Towards an Understanding


“The reason why Aboriginal youth kill themselves at a rate six times higher than the overall population is to stop the pain and hopelessness that result from being subjected to colonization.

"You can’t understand Aboriginal suicide without looking at colonization. We, as Indigenous people, must realize that we did not have sky-high suicide rates before the European invasion (contact is too clean a word for what actually happened).

"When Canadian society says we’re sick that’s like a psychopathic killer complaining to someone he’s tried to strangle repeatedly that she should do something about the marks on her neck and see a psychiatrist about her recurrent nightmares and low self-esteem.”

-- Richard Bull, “Sweetgrass Coaching”



I don’t know what else it could be.

It’s not like we are all mentally unstable, or that we are taught to yearn for death, or anything in our culture makes us more prone to it.

There is a dark current that reaches out from time to time and drags some of us under.

I remember that in my childhood my schoolmates and I would whisper about the best methods for killing yourself with a horrid fascination. Hanging was often discussed.

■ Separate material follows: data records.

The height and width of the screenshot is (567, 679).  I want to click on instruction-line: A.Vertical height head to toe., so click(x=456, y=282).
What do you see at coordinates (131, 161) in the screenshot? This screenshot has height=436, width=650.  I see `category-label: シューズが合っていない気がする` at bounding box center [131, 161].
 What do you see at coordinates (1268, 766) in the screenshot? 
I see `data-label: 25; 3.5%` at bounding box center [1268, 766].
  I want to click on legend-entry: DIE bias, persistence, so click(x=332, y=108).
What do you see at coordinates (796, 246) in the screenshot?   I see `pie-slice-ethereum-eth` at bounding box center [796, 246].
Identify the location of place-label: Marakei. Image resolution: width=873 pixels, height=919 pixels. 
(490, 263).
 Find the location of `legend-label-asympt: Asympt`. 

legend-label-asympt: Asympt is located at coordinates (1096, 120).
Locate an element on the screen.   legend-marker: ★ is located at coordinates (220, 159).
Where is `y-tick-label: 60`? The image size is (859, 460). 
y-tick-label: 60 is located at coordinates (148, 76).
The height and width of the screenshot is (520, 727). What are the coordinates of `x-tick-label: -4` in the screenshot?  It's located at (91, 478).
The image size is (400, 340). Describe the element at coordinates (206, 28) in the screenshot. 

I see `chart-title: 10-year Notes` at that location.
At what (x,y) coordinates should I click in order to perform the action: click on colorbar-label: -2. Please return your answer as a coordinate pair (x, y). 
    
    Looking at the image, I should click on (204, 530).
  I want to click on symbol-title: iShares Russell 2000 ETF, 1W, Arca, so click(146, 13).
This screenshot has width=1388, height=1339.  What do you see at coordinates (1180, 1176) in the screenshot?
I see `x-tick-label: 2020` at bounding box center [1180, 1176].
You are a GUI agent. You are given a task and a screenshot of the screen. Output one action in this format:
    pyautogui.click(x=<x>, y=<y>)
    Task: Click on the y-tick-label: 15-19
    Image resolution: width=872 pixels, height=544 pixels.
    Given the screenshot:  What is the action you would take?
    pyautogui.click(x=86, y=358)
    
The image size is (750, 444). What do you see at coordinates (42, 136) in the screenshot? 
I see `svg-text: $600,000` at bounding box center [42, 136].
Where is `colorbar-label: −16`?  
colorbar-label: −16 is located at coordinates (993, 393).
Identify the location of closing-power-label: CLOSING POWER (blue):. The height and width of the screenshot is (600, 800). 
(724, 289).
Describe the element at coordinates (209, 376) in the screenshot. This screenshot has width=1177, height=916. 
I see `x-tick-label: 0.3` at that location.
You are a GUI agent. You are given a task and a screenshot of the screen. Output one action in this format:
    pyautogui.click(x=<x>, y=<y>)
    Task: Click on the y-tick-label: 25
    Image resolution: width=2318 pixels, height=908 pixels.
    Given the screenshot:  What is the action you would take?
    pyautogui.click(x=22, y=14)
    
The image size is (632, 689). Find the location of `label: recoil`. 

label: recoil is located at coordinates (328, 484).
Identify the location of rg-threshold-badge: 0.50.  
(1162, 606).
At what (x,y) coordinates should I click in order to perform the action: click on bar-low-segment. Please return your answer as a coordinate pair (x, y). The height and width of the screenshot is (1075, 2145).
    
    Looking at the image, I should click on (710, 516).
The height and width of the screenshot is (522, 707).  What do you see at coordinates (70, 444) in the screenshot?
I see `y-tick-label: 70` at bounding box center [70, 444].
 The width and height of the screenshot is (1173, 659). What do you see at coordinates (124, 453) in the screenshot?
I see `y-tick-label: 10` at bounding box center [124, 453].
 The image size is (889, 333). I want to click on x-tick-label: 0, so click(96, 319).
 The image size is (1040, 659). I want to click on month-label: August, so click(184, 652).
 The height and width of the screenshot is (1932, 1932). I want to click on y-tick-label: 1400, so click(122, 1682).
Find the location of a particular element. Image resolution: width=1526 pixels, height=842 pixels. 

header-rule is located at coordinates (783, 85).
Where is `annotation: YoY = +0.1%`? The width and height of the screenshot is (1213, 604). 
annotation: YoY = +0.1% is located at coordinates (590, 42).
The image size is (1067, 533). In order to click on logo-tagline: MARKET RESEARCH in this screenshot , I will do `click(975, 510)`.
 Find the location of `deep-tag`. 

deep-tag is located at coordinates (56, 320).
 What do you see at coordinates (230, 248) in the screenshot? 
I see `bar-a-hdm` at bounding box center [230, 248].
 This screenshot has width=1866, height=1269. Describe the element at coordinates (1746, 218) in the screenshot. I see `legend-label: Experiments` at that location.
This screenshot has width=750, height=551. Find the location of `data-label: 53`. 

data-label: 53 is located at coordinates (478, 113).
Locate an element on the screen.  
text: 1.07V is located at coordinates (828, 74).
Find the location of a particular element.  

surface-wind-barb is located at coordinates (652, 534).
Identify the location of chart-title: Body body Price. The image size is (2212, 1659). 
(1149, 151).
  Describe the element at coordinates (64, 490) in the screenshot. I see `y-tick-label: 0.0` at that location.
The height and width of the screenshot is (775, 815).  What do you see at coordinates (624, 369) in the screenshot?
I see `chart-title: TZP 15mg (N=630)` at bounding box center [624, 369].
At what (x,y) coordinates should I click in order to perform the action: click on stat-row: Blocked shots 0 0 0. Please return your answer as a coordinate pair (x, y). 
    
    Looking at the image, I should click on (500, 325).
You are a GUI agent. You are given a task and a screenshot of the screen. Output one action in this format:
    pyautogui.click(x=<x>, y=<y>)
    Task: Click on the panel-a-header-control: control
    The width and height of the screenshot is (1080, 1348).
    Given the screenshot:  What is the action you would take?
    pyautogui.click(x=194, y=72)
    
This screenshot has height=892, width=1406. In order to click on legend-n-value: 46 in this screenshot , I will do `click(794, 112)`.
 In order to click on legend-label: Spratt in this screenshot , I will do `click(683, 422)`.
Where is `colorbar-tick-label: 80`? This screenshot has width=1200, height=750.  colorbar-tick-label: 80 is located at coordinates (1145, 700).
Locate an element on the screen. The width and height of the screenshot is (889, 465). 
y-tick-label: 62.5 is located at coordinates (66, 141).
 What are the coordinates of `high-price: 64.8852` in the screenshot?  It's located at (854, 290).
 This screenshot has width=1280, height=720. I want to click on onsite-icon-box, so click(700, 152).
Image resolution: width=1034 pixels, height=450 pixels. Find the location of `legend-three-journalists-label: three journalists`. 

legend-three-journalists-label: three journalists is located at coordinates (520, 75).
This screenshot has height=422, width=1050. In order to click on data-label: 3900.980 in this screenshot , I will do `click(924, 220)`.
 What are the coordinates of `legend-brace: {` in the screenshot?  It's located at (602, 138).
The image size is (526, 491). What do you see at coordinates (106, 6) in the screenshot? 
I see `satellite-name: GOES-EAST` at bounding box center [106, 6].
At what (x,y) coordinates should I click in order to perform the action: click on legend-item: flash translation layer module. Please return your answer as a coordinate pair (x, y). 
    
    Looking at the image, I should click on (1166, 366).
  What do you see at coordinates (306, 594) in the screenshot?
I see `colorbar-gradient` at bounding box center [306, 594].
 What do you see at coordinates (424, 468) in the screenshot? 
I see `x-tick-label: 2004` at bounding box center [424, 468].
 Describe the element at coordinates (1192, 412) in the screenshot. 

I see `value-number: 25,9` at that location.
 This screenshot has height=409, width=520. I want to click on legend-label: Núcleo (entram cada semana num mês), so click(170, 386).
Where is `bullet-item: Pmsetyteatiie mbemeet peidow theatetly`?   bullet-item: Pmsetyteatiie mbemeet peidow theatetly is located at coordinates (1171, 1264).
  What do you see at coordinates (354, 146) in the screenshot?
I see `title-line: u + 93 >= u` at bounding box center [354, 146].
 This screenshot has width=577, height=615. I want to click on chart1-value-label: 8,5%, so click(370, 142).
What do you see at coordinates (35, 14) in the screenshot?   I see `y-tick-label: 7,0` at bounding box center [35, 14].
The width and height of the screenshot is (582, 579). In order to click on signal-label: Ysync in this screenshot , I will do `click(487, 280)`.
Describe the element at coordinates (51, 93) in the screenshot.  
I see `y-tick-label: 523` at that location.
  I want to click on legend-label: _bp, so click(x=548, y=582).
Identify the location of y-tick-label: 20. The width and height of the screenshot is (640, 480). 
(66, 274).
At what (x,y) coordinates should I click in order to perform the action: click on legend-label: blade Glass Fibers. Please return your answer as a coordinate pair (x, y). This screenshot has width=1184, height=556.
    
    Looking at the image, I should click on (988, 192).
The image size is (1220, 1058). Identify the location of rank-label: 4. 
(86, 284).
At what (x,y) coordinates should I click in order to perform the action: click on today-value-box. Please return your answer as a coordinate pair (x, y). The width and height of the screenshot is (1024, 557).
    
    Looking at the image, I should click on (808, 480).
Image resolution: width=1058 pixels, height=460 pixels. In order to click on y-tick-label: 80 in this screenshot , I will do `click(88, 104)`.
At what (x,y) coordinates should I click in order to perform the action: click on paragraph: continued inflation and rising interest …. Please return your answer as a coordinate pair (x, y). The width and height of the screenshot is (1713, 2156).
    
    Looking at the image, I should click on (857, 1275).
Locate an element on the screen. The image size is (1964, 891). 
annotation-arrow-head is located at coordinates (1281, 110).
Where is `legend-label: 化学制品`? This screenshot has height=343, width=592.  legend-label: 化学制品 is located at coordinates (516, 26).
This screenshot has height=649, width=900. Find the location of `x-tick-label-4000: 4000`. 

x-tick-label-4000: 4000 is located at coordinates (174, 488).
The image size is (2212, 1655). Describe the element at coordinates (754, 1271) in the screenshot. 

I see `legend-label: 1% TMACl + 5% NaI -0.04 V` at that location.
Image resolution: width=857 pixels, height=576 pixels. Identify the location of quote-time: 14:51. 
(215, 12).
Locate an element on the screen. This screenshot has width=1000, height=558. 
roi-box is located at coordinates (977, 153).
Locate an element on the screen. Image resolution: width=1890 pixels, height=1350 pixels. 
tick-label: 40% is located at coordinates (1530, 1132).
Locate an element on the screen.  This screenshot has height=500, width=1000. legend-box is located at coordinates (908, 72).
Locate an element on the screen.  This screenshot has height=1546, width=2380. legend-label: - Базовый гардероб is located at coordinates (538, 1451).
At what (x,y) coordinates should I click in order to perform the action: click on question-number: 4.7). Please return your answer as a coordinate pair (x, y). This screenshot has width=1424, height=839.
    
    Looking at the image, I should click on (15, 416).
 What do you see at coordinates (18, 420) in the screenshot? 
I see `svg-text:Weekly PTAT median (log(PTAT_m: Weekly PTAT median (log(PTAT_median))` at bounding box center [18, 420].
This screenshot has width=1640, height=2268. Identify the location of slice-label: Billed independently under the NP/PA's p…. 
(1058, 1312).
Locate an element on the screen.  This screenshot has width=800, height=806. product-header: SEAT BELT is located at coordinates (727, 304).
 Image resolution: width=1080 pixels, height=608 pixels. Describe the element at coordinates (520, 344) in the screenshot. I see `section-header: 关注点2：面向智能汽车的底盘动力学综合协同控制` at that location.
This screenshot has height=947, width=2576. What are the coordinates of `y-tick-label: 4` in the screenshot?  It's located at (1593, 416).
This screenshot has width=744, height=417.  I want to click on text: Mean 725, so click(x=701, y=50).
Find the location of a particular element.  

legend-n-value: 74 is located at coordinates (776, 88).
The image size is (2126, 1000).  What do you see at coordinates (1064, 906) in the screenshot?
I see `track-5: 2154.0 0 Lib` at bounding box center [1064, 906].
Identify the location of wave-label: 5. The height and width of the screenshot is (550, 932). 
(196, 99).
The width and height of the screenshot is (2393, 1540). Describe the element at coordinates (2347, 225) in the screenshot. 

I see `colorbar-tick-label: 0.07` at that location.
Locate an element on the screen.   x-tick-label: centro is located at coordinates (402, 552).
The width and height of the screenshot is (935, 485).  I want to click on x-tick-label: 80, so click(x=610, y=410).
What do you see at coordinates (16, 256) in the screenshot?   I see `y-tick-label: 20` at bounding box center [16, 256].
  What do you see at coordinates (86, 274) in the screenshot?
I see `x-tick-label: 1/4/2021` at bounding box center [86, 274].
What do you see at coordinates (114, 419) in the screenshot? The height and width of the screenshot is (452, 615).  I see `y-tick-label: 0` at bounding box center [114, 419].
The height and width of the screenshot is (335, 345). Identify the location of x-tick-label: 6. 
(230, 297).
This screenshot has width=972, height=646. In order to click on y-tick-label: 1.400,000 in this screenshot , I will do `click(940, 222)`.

I can’t say if this is still true. But it seems to be one of the methods of choice.

When you are in the depths of despair then choosing life seems so pointless. When you cannot envision a future, what is the point of continuing?

These are questions many indigenous children and adolescents ask themselves. I resolve to be there to try and tell them there are futures, there are different pathways, there is something to hold on to. Our culture and our traditions hold the key, and with them in place we can go forward. We just have to walk the warrior’s path to get there, and even though the way forward is not easy and fraught with hardship and pain, it will get better.

Because it has to, dammit. Not just for myself, but for all those beautiful children I know.